[Given task]
Return every line of the records that contains the string "badge", matching case exactly.

:::

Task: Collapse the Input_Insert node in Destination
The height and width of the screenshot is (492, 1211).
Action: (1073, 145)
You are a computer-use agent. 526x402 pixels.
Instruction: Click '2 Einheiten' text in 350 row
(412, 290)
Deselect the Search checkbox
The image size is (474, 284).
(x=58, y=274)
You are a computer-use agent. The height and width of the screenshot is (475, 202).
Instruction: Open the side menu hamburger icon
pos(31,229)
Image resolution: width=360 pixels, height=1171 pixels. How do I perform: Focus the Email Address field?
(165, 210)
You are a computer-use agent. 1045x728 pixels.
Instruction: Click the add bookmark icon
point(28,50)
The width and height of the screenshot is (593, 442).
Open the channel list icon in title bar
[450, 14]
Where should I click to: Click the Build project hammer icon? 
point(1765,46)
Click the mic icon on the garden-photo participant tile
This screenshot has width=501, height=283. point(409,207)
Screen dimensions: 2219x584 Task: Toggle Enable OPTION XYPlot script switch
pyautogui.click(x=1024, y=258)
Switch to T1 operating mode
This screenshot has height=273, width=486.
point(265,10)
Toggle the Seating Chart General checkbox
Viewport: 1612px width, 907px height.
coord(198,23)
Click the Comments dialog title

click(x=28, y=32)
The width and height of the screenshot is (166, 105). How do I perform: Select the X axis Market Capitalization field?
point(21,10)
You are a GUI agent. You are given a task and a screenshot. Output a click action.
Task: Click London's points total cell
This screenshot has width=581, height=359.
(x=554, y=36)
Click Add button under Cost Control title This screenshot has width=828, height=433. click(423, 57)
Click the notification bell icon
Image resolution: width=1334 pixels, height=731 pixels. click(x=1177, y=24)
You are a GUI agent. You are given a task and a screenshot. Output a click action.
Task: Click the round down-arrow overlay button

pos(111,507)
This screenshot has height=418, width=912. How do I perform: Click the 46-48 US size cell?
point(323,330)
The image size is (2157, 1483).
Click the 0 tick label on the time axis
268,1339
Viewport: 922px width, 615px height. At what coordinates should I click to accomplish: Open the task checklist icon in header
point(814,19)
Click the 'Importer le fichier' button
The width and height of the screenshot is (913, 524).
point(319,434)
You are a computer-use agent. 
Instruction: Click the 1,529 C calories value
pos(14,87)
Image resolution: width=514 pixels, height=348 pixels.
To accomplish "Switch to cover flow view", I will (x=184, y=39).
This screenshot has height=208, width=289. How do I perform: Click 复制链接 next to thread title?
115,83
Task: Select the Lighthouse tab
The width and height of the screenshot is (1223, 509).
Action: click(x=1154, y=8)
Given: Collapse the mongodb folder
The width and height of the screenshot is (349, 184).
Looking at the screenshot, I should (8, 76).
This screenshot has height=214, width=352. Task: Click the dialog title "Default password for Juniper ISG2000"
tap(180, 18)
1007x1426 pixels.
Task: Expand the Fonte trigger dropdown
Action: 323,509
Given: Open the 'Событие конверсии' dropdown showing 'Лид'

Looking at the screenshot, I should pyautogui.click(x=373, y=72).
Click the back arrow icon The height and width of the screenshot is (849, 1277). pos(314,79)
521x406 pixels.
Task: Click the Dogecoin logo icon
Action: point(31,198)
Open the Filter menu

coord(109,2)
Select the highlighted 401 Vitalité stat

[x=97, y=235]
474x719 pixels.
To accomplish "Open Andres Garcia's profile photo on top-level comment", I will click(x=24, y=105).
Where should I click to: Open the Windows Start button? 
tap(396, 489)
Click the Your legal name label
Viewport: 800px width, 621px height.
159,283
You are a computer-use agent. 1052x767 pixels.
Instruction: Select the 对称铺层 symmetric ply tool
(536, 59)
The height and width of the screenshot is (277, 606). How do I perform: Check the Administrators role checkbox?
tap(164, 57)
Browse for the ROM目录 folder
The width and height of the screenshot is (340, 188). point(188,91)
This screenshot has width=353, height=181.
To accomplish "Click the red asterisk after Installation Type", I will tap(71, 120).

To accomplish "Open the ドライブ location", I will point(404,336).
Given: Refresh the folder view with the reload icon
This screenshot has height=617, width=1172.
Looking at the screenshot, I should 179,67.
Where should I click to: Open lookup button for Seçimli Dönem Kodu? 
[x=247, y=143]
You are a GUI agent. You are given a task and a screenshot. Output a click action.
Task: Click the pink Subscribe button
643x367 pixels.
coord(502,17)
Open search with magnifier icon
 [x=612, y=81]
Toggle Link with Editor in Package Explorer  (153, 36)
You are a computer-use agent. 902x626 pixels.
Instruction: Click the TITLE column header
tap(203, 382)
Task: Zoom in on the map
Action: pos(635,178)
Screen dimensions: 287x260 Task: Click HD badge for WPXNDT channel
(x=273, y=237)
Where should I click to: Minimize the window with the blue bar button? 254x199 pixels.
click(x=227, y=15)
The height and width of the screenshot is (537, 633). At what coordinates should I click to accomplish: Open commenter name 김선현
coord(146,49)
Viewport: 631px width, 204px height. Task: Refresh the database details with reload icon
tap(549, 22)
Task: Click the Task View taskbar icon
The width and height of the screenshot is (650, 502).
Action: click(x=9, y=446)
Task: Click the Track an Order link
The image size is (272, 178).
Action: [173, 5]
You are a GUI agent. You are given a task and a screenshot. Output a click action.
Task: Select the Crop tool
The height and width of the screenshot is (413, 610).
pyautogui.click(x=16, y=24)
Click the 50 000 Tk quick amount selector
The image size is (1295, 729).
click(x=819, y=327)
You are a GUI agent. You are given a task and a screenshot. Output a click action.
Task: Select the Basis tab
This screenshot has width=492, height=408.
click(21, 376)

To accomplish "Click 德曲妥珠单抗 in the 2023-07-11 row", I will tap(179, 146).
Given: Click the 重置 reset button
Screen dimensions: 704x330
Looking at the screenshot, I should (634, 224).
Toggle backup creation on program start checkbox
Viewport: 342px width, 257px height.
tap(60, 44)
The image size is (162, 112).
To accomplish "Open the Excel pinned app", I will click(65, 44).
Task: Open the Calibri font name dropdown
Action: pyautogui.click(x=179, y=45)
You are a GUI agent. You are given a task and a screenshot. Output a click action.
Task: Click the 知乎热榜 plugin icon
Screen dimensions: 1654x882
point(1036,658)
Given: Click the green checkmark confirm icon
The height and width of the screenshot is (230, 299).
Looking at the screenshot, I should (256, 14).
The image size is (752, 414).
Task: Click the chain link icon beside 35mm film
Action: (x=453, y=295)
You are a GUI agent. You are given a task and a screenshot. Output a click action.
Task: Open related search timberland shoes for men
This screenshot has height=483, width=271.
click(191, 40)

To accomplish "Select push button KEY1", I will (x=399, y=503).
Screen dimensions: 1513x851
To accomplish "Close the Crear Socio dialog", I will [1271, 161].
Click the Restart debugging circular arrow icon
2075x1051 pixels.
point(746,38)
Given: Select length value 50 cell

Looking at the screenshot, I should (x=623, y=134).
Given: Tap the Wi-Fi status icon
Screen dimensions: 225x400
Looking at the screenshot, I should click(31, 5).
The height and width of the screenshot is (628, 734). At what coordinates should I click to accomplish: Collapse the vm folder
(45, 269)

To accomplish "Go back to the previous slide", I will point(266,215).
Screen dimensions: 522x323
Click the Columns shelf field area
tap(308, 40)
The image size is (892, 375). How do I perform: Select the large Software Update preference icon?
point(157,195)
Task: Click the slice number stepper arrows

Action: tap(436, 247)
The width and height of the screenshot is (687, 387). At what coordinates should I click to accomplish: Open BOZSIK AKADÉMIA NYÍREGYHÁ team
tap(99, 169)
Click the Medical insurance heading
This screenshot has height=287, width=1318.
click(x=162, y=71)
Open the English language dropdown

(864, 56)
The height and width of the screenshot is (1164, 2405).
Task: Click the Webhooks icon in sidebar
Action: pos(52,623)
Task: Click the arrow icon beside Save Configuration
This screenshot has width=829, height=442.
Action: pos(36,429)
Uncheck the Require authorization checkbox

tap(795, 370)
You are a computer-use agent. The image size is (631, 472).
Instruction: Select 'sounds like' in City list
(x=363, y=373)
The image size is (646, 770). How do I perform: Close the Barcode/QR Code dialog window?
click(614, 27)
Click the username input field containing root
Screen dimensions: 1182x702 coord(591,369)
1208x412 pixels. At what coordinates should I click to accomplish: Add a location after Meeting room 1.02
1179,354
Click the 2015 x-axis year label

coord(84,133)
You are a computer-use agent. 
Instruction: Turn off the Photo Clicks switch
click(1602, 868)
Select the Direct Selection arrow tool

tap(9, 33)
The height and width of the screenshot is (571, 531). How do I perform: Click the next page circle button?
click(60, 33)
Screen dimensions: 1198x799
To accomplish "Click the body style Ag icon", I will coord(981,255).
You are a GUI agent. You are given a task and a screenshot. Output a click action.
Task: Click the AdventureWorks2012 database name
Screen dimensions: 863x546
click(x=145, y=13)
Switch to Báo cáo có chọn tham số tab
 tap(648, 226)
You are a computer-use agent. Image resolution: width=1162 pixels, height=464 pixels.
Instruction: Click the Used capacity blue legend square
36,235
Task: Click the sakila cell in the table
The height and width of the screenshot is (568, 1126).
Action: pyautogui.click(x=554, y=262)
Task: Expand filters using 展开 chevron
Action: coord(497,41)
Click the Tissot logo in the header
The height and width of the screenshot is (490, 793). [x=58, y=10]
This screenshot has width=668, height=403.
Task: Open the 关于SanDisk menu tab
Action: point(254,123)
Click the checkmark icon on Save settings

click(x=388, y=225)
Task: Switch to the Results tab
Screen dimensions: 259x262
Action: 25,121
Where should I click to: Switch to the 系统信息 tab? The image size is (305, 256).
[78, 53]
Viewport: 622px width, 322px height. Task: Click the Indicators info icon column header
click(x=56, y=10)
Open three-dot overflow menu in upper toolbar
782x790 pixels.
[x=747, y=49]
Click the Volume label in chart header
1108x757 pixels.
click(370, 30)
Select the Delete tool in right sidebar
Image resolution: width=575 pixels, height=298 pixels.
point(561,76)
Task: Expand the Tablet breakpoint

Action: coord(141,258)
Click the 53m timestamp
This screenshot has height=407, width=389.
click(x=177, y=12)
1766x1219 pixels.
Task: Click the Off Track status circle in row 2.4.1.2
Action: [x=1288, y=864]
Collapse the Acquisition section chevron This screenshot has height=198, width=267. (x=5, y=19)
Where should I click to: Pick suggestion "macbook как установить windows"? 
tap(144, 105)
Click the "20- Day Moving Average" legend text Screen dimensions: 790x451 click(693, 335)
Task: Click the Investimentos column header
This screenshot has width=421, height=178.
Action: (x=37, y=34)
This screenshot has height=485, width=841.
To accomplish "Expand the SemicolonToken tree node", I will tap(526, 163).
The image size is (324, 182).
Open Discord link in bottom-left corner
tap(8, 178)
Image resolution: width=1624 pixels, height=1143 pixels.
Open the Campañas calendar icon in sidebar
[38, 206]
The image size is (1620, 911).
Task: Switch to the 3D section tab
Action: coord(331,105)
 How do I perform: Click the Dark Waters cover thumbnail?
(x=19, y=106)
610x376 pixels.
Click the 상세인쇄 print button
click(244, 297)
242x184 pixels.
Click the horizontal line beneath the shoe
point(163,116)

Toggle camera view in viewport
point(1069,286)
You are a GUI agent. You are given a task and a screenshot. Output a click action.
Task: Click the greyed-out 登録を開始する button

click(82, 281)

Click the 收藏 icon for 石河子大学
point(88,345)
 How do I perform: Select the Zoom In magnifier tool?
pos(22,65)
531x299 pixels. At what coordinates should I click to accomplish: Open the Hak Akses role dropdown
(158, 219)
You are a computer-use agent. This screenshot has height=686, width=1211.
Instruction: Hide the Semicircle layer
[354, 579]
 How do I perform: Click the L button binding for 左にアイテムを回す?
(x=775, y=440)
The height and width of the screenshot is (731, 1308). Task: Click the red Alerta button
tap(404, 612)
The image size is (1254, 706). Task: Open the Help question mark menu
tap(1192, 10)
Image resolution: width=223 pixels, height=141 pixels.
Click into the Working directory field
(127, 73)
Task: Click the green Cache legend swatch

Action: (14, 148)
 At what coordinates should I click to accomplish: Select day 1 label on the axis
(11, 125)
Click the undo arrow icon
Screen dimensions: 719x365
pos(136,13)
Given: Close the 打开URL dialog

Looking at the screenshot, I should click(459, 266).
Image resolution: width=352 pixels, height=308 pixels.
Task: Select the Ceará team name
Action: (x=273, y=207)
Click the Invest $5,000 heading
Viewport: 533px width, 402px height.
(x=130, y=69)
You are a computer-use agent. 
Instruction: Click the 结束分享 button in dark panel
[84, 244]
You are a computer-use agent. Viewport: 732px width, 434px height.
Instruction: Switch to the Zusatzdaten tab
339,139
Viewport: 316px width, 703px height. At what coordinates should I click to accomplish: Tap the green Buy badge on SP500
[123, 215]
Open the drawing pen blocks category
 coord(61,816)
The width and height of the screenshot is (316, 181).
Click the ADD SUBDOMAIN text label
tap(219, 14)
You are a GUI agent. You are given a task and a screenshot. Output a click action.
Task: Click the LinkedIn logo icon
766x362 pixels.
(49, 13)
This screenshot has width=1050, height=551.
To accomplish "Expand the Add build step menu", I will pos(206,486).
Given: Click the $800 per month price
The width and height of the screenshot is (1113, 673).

:::

[Result of the exercise]
Screen dimensions: 287x260 Task: Click HD badge for WPXNDT channel
Viewport: 316px width, 703px height. At what coordinates should I click to accomplish: Tap the green Buy badge on SP500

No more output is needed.